>> BEGIN RECORDS SUPPLIED
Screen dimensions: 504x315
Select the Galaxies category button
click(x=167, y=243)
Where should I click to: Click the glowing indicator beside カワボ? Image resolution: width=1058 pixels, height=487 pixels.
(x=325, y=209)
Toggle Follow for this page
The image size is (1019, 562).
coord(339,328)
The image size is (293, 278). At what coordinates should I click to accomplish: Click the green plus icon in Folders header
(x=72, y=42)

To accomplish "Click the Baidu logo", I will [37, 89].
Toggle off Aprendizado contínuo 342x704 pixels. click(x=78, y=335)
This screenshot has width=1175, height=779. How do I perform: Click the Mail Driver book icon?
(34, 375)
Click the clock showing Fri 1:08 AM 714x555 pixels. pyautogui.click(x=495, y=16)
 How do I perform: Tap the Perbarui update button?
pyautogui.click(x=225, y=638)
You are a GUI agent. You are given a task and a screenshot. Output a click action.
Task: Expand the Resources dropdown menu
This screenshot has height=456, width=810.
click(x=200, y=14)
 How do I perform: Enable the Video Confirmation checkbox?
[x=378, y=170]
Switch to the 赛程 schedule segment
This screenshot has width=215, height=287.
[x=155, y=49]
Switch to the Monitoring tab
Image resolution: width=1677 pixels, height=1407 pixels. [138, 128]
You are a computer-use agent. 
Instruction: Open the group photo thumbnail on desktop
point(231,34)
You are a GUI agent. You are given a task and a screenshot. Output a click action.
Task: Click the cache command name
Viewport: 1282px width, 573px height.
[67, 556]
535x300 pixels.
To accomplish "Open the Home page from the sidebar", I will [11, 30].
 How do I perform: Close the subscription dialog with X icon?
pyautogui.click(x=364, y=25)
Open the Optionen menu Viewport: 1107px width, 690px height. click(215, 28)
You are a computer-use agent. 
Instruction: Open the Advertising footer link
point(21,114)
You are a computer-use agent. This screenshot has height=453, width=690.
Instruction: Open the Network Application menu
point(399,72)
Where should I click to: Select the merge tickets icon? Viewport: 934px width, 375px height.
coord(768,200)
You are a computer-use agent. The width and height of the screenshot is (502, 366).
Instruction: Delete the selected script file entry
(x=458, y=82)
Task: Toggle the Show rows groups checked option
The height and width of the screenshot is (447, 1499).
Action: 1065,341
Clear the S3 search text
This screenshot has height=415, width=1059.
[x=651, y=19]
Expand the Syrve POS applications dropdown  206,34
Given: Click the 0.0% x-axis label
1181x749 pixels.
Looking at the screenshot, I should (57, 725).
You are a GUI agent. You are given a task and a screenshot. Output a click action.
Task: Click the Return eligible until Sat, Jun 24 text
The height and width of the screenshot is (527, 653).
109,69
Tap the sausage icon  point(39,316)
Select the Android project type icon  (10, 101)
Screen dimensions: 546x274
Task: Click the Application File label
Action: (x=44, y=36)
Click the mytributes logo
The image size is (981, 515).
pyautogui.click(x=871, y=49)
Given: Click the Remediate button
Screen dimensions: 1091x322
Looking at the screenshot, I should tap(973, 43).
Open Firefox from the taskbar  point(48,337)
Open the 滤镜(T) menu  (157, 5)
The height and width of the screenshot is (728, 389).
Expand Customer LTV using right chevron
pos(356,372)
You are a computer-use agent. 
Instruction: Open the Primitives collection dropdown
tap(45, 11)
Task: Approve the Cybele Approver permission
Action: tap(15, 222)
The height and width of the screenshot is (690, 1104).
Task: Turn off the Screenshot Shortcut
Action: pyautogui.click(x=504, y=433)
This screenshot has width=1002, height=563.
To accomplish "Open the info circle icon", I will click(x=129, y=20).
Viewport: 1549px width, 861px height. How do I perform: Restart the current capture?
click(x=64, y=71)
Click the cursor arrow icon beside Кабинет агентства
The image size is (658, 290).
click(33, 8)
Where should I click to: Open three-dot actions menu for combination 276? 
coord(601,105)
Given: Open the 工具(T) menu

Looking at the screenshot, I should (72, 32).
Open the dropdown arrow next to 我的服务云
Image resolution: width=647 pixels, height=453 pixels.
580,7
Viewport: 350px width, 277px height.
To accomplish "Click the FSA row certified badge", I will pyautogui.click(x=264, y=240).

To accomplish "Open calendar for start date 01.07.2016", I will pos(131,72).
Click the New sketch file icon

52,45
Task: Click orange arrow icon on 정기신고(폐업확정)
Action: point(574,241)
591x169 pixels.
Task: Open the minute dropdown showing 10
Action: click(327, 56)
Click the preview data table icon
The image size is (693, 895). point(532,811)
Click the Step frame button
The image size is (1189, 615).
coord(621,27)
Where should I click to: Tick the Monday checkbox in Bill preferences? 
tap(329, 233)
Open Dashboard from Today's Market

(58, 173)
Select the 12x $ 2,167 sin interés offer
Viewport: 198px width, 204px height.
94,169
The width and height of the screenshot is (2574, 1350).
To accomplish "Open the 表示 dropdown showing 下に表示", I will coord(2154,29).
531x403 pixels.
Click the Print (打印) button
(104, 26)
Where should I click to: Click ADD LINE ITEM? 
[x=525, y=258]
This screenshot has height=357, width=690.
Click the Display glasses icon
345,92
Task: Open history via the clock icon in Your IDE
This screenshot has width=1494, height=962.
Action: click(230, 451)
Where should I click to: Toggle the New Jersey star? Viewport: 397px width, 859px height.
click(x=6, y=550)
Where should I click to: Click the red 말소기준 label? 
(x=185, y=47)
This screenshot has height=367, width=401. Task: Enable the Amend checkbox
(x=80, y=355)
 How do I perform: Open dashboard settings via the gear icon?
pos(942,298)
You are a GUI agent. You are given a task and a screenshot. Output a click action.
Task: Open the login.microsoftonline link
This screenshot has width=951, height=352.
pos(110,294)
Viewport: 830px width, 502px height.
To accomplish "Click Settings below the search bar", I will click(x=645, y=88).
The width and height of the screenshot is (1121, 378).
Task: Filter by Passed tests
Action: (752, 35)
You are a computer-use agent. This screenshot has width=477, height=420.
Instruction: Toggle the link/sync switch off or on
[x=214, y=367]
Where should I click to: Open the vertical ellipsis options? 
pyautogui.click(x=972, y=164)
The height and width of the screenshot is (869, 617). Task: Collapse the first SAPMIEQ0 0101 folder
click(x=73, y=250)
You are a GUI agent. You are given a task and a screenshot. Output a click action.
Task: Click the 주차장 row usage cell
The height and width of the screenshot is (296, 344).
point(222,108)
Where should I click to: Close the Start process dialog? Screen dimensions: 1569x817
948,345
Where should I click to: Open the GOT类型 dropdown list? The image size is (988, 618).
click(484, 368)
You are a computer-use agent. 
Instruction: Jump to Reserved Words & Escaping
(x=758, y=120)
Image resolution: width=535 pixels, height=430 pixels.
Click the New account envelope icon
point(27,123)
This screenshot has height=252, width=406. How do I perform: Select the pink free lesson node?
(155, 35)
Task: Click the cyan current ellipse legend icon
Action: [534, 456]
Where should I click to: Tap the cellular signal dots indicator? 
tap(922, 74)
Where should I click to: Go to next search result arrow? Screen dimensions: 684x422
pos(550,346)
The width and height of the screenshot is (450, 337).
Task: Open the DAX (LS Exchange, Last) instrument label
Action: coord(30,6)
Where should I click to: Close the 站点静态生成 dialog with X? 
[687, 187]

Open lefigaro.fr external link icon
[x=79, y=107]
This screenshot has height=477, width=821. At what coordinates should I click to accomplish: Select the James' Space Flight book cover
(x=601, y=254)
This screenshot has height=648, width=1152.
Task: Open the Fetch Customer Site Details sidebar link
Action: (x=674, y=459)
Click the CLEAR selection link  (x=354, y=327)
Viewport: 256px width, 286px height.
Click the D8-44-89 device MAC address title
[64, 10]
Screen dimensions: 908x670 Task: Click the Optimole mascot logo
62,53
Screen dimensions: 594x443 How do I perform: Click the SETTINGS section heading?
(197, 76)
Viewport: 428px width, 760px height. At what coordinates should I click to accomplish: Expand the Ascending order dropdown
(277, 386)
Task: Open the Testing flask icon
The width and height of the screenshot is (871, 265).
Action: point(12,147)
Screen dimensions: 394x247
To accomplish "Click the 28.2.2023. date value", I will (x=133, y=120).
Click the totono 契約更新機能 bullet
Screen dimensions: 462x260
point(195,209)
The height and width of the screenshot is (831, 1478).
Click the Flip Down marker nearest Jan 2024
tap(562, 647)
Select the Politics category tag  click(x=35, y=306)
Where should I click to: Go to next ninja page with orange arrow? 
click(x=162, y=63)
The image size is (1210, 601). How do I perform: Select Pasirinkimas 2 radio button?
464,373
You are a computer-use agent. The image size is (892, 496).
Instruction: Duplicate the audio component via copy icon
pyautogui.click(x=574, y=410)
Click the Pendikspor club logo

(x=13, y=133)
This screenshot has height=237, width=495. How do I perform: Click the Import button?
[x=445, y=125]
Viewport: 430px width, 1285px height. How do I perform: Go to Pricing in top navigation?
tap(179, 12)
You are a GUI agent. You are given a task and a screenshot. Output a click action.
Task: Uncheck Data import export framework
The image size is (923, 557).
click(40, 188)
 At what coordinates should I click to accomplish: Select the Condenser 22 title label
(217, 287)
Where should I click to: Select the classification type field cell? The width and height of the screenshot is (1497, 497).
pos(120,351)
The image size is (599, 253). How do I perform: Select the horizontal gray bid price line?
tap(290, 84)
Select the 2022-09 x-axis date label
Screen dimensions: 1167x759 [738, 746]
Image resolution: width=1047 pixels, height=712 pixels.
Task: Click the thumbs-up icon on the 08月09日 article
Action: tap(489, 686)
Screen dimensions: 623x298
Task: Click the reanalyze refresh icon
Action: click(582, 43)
>> END RECORDS SUPPLIED
» **WHAT THE TASK REQUIRES**
Copy out the entries from the line containing "Where should I click to: Select the merge" through the line containing "(x=458, y=82)", both included, keeping every line the same.

» **THE ANSWER**
Where should I click to: Select the merge tickets icon? Viewport: 934px width, 375px height.
coord(768,200)
You are a computer-use agent. The width and height of the screenshot is (502, 366).
Instruction: Delete the selected script file entry
(x=458, y=82)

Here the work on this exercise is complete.